Zero History by William Gibson
My rating: 4 of 5 stars
Following up on its immediate predecessors, Pattern Recognition and Spook Country, Zero History, once again revolving around the machinations of bleeding-edge marketing guru Hubertus Bigend as he manipulates a motley assortment of oddballs into tracking down what he perceives as the Next Big Thing -- in this case the designer of a line of clothing so exclusive no one knows their identity. Various characters from the previous books reappear, such as former rock singer-turned-journalist Hollis Henry, now ex-junkie translater Milgrim, and someone I can't name without ruining the surprise, but the book is less a sequel than a sort of remix or variation on a theme.

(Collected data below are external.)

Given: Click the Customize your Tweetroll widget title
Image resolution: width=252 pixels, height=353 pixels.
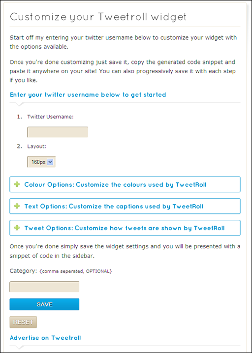Looking at the screenshot, I should (x=98, y=17).
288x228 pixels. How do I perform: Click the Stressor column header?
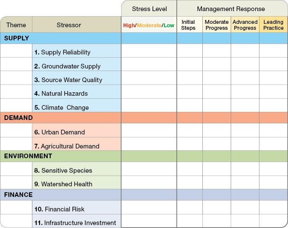point(69,25)
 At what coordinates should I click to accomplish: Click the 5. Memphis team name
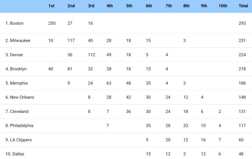pyautogui.click(x=17, y=83)
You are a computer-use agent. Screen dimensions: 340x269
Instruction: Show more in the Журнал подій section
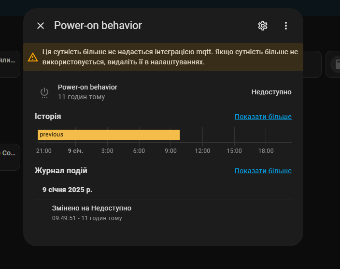tap(263, 171)
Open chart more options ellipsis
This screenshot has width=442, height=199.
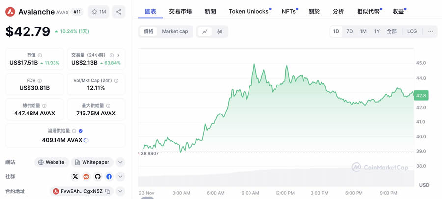[430, 31]
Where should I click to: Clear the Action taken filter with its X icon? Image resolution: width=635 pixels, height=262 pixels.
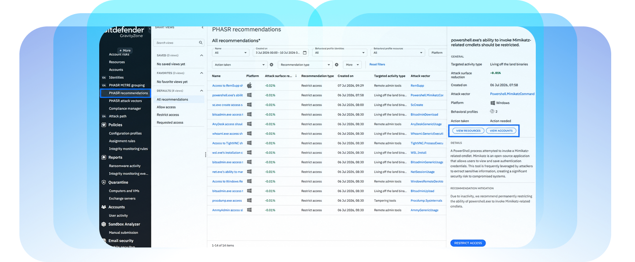[x=271, y=65]
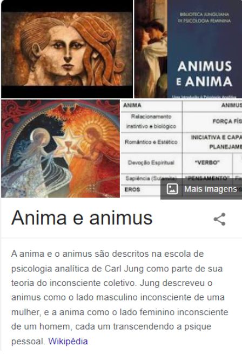Click the Romântico e Estético table cell
This screenshot has width=242, height=355.
(x=151, y=142)
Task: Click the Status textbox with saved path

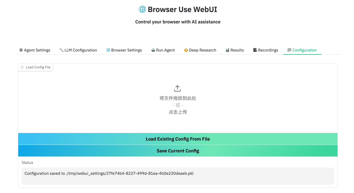Action: point(178,176)
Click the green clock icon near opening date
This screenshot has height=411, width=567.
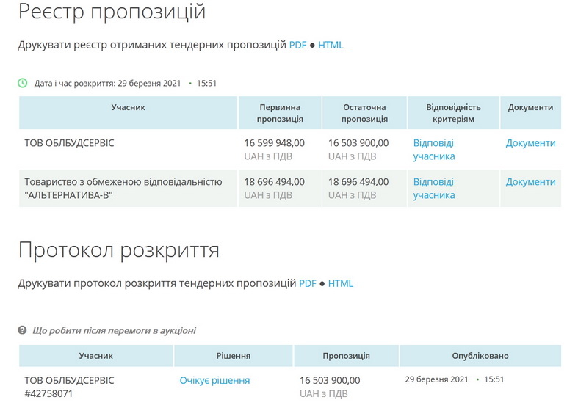23,83
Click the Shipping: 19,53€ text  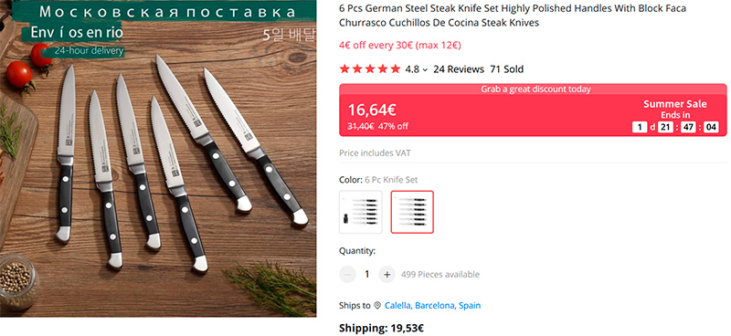pos(381,329)
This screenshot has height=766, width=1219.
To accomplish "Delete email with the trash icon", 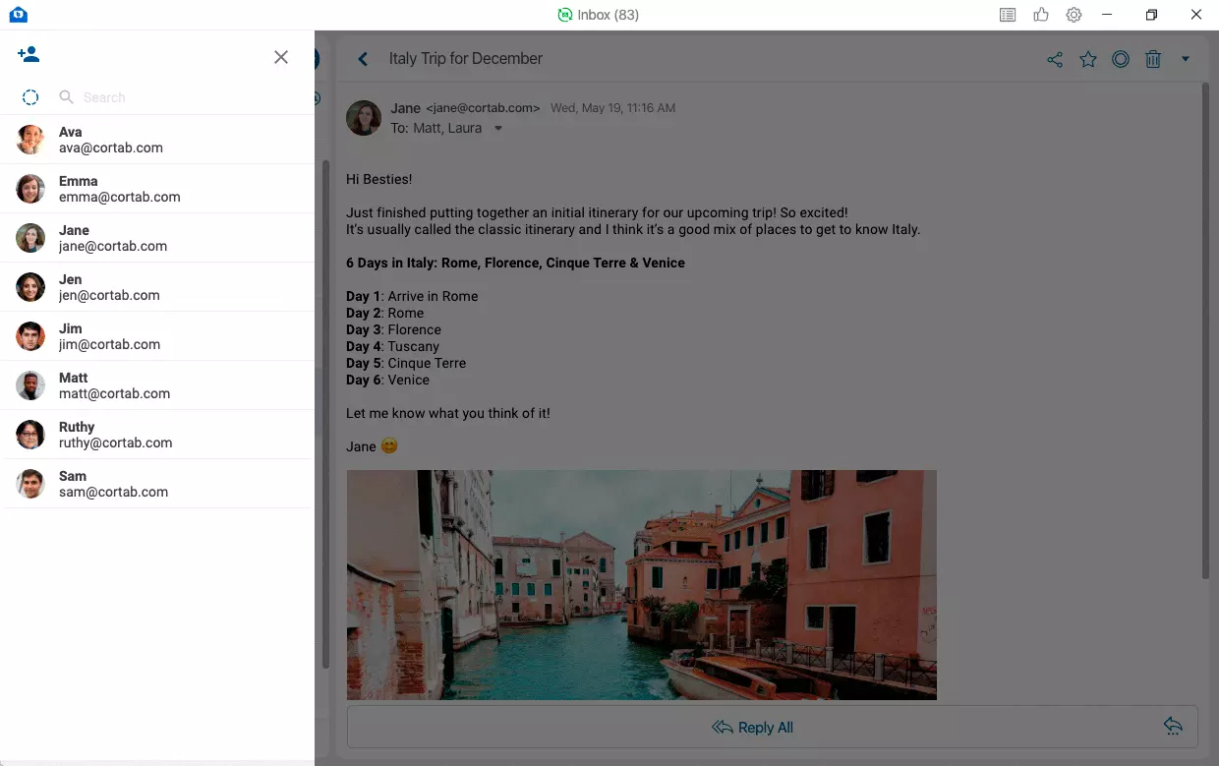I will (x=1153, y=60).
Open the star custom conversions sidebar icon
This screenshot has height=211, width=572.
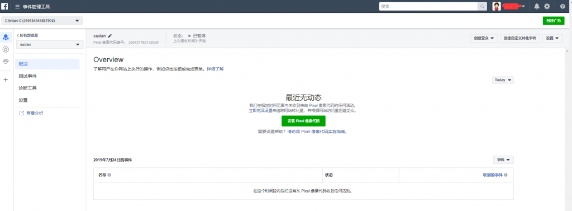pos(6,49)
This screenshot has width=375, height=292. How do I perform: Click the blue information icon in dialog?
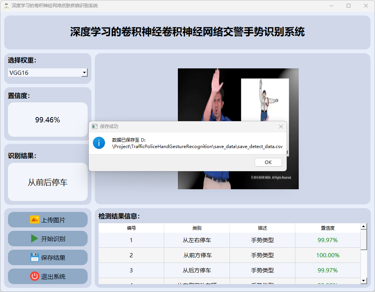99,143
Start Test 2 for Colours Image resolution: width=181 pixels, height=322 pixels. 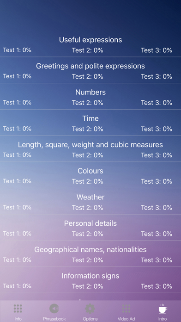click(x=88, y=181)

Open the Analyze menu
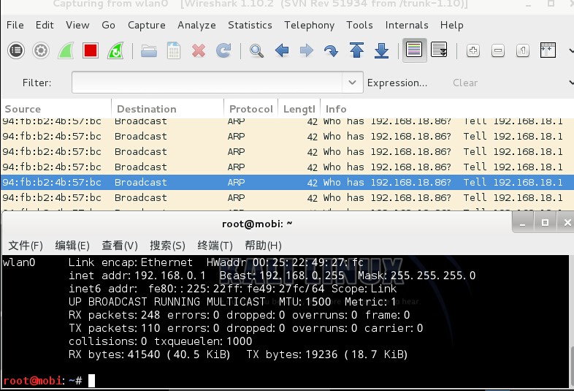click(196, 25)
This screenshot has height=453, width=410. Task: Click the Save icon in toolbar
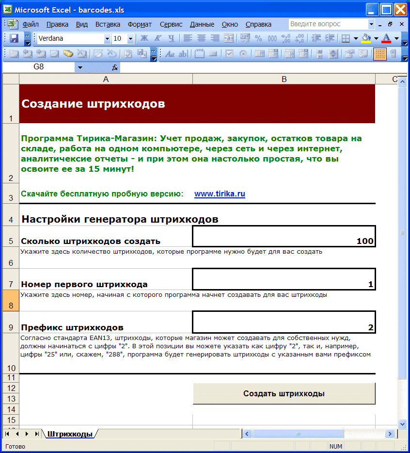14,39
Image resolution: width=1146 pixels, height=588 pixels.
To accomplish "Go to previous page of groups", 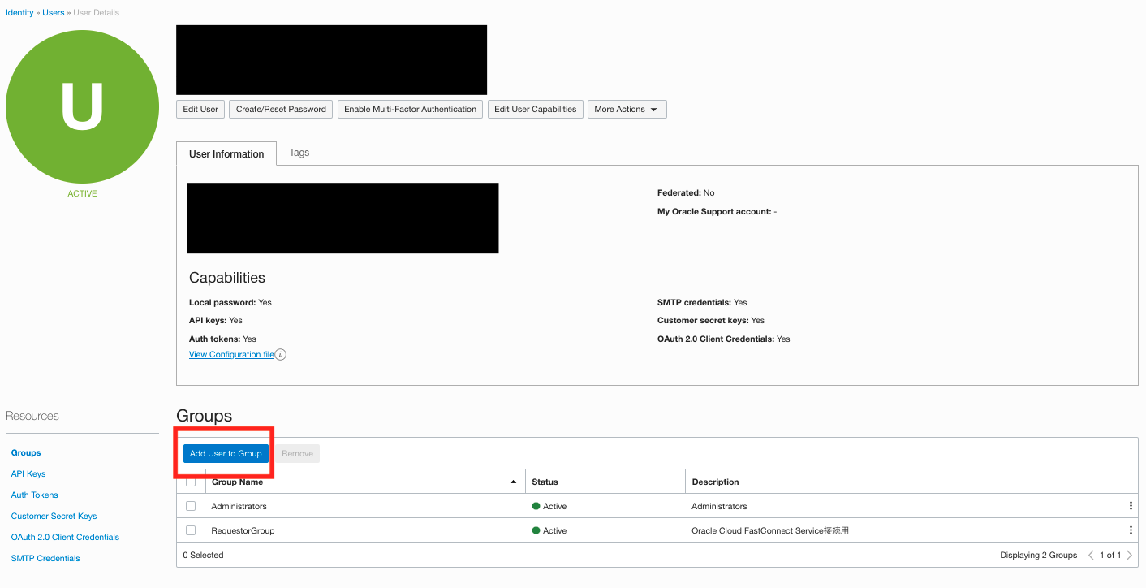I will 1091,556.
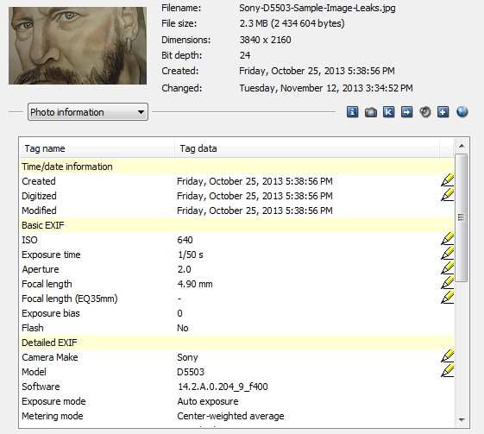Click the blue info 'i' icon
Screen dimensions: 484x434
(352, 112)
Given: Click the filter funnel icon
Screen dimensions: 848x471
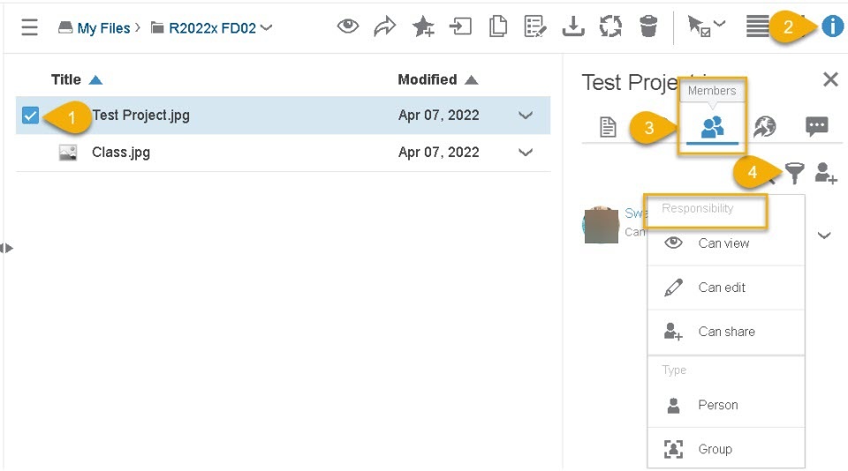Looking at the screenshot, I should pyautogui.click(x=795, y=175).
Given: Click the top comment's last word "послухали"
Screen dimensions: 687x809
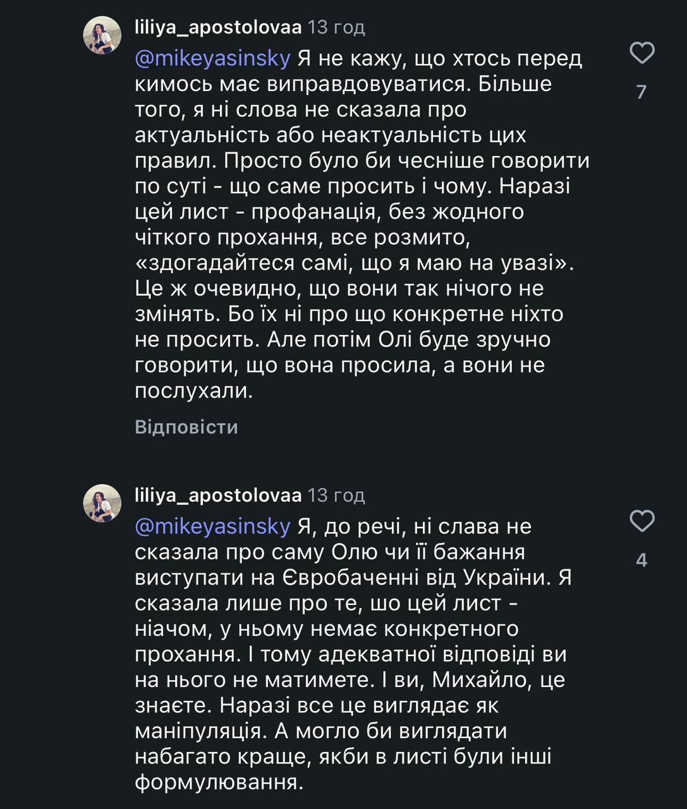Looking at the screenshot, I should click(x=193, y=391).
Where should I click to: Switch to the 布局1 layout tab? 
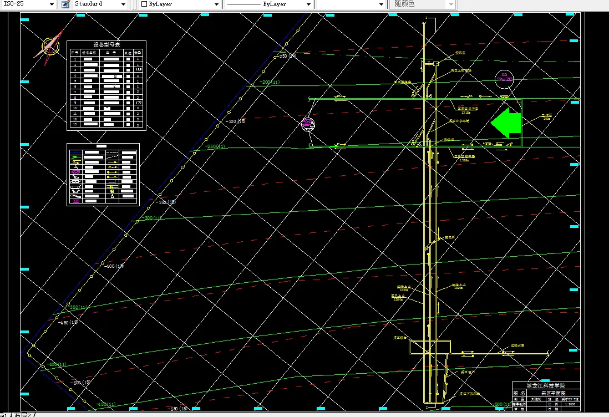point(3,415)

The book has the brisk pace and convoluted plot of a techno-thriller, which may seem like overkill given that it's basically about dungarees -- a decided come-down from the near-apocalyptic stakes of Gibson's earlier novels like Neuromancer, but damn if the guy doesn't pull it off. His gift for language is as strong as ever, with his patented mix of world-weary noirish romanticism and keen eye for the way technology informs and permeates contemporary life (this is a novel about people who interact via iPhones and Twitter as though there's no difference between that and "meatspace" contact") honed to an edge as sharp as one of Molly's razors.
[Note: I would be remiss in not pointing out that the novel's fictional clothing line, "Gabriel Hounds" is taken from the same piece of British folklore as my nom de blog.]